No.818 Sudan and Egypt’s Hydro-Politics in the Nile River Basin

by Housam Darwisheh

March 2021

ABSTRACT

Using material, ideational, and geopolitical power Egypt used to control the conduct of its southern neighbors, particularly Sudan, in the utilization of the Nile River waters. Recent regional and domestic transformations in the Middle East and Horn of Africa, particularly after the ‘Arab Uprisings’ of 2011, have undermined Egypt’s influence and reshaped the hydro political landscape in the Nile basin. As a result, Sudan and Ethiopia are now influential actors in the Nile basin who play central roles in the Middle East-Horn of Africa relations. The academic literature and news coverage of the water dispute between Egypt and Ethiopia overlook the Sudan’s strategic position as a midstream state that has accelerated the basin’s hydro political shift in Ethiopia’s favor. The paper argues that Egypt’s loss of Sudan’s unconditional and explicit support for its “water rights,” recognized by the 1929 and 1959 water agreements, has changed the former’s long-standing hegemonic position in the Nile basin in favor of upstream states.
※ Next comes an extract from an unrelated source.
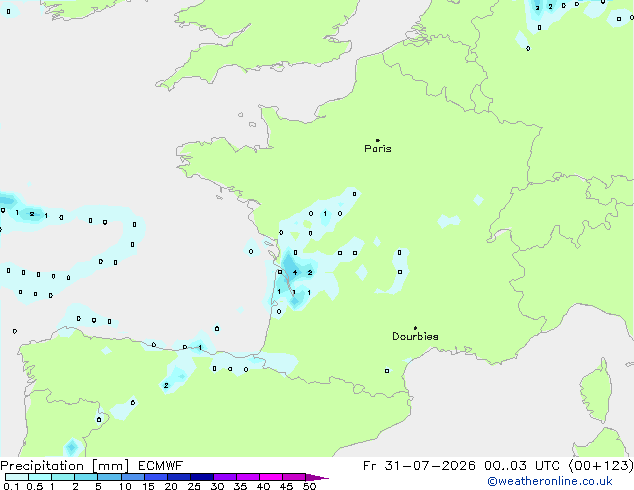Click the Dourbies city label
Screen dimensions: 634x490
[x=415, y=336]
The paper contends that Sudan’s changing position over the Nile hydro politics has been the result of three main major developments. First, the decline of Egypt’s material and ideational power in the Middle East and Africa. Second, Egypt’s foreign policy goals have been constrained due to its massive economic dependence on the Gulf oil-rich states that seek to improve their food security and regional interests through increasing their physical, political and economic presence in Sudan and Ethiopia. And third, Egypt’s former hydrological veto power over construction projects on the Nile has ended as new power relations between upstream, downstream, and non-riparian states reconfigured the regional order of the Nile basin in favor of upstream riparian states.